This book shows how Rwanda s development model and the
organisation of genocide are two sides of the same coin. In the
absence of mineral resources, the elite organised and managed the
labour of peasant producers as efficient as possible. In order to
stay in power and benefit from it, the presidential clan chose a
development model that would not change the political status quo.
When the latter was threatened, the elite invoked the preservation
of group welfare of the Hutu, called for Hutu unity and solidarity
and relied on the great mass (rubanda nyamwinshi) for the execution
of the genocide. A strategy as simple as it is horrific.
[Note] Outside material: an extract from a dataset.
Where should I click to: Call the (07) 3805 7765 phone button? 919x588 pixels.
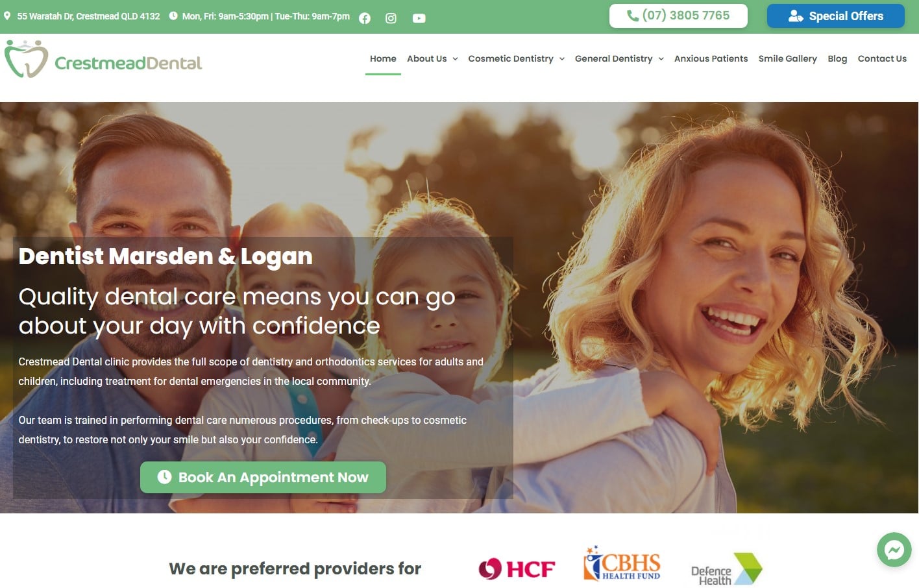pyautogui.click(x=678, y=16)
The
genocide can be regarded as the ultimate act of self-preservation
through annihilation under the veil of self-defense.
Why did tens of thousands of ordinary people massacred tens of
thousands other ordinary people in Rwanda in 1994? What has
agricultural policy and rural ideology to do with it? What was the
role of the Akazu, the presidential clan around president
Habyarimana? Did the civil war cause the genocide? And what
insights can a political economy perspective offer ?
Based on more than ten years of research, and engaging with
competing and complementary arguments of authors such as Peter
Uvin, Alison Des Forges, Scott Strauss, Rene Lemarchand, Filip
Reyntjens, Mahmood Mamdani and Andre Guichaoua, the author blends
economics, politics and agrarian studies to provide a new way of
understanding the nexus between development and genocide in Rwanda.
Students and practitioners of development as well as everyone
interested in the causes of violent conflict and genocide in Africa
and around the world will find this book compelling to read.